Today we will work on iteration and design while building ziplines!

We will also consider how gravity and friction are forces that act on ziplines.

  1. Hang a zipline (heavy string) across your classroom – have it go from a high point in the room to a lower point. It needs to be at approximately a 45 degree angle. If it is too steep their contraptions will fall too quickly, and if it is not steep enough their zipline contraptions will not move.
  2. Collect materials for your students to build zipline contraptions:
    1. Materials can be just about anything from Legos to cardboard, but some good things to collect are paper, cardboard, pipe cleaners, plastic/paper cups, popsicle sticks, coffee filters, etc. Don’t forget the masking tape, scotch tape, and hot glue!
    2. You will also need some small ball – a ping pong ball works best, but a marble or golf ball would work as well
  1. Today we are working on iteration and design. Students will quickly build their first attempt at a contraption, but it will most likely not work the way they expect it to the first time. That is ok! Have them keep a written record of the times they tried, how long it took their zipline contraption to get down the zipline (Time it!) and an observation of what happened. As they do this they are trying different things to see if they can make it better.
  2. We should also be talking about gravity (the force that pulls things down towards the earth) and friction (the resistance that one surface or object encounters when moving over another). Can students pinpoint these different forces?

If I use a straw to drink out of a glass, why does the liquid stay on the bottom of the glass?

Using the materials that you are given, design a contraption that can travel down the string and carry the ball – YOUR PASSENGER!- safely to the bottom of the zipline!

Your zipline contraption must:

  1. be able to get on and off the zipline without breaking the zipline

  2. be able to release “your passenger” at the end of the journey down the zipline

  3. Keep your passenger alive throughout their journey!

  1. How long should your first design take you?

  2. How often should you or did you test?
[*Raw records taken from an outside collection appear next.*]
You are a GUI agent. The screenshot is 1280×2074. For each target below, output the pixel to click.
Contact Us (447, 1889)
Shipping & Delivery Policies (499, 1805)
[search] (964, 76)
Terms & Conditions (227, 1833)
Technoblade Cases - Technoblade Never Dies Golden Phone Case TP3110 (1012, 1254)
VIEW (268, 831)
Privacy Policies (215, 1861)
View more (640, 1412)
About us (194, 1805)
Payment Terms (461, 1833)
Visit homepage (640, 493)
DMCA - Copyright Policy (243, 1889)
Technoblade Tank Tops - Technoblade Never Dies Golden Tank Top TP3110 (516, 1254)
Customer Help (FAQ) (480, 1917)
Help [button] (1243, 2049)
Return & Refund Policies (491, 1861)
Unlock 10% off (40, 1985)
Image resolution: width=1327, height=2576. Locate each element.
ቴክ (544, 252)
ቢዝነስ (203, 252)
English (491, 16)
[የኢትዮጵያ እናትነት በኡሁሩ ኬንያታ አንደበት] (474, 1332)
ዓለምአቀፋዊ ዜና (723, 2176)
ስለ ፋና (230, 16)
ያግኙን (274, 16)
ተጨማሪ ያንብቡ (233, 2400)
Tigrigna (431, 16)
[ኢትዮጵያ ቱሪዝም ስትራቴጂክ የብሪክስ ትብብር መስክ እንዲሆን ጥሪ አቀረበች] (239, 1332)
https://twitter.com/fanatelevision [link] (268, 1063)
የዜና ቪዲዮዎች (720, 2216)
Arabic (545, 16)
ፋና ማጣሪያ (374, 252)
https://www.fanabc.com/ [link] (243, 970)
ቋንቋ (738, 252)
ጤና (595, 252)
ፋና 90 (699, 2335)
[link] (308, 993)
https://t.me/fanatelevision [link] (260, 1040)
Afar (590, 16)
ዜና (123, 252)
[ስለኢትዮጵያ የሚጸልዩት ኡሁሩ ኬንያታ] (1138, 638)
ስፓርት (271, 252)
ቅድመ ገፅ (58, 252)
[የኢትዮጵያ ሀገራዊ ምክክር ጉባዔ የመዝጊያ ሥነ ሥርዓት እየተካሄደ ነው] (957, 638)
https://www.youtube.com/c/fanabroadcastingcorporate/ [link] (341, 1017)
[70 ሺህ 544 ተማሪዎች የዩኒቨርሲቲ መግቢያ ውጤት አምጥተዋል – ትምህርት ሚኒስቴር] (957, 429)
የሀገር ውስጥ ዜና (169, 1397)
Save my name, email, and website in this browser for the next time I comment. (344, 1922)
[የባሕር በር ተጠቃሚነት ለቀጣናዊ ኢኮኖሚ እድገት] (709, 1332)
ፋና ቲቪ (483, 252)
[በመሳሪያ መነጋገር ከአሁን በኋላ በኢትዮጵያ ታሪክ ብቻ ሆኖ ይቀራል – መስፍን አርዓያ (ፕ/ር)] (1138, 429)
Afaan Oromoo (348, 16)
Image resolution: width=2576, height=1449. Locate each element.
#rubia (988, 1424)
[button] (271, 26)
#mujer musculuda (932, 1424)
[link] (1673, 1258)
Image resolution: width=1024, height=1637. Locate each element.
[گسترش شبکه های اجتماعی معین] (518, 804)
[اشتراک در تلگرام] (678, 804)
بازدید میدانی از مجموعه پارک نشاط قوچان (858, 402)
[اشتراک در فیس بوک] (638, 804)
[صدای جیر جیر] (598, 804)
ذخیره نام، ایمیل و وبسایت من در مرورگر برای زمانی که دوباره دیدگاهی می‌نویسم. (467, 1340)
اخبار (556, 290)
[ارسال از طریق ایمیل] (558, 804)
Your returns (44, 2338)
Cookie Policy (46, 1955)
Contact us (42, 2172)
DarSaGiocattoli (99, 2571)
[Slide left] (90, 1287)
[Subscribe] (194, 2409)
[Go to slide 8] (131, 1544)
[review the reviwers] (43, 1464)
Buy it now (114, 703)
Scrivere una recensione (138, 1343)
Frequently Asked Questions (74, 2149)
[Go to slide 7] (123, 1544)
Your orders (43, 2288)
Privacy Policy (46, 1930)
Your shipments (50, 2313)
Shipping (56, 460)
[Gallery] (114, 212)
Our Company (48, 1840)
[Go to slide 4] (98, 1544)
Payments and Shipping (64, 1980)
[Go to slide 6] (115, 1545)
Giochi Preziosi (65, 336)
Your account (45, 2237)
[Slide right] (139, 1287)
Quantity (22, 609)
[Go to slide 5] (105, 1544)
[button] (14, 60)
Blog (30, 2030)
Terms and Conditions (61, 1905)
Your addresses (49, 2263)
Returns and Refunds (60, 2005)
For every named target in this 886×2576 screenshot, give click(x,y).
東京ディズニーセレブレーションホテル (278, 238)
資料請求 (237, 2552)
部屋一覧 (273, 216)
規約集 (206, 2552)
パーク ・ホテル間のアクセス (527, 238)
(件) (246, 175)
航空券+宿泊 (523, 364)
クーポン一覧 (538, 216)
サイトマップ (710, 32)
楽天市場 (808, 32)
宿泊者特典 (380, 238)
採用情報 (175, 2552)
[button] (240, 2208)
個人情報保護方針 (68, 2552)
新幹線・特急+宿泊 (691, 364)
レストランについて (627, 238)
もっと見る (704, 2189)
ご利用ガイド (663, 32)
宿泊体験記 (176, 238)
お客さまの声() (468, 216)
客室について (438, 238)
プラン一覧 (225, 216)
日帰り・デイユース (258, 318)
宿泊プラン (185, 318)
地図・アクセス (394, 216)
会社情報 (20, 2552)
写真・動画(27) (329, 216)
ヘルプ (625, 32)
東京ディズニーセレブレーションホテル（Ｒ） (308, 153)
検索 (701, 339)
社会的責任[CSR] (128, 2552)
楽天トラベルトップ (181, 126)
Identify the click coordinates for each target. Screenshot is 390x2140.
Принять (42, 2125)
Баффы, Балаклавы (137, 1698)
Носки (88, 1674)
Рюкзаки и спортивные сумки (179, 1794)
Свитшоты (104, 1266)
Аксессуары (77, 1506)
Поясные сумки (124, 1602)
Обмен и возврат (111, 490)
  3. How much information did you write down after each test?

  4. What can you use to help center the weight of your contraption on the zipline? (should the weight be centered?)

  5. If your zipline contraption isn’t moving down the zipline, which materials should you try instead?

  6. Can you keep “Your passenger” inside of your contraption through padding it?

  7. Can you use friction to speed up or slow down your contraption?

  1. What are you most proud of about your contraption?

  2. What gave you the most trouble?

  3. Did you make changes a little at a time, or scrap the whole thing and start again? Would you do that again?

  4. Can gravity make your zipline contraption travel UP the string?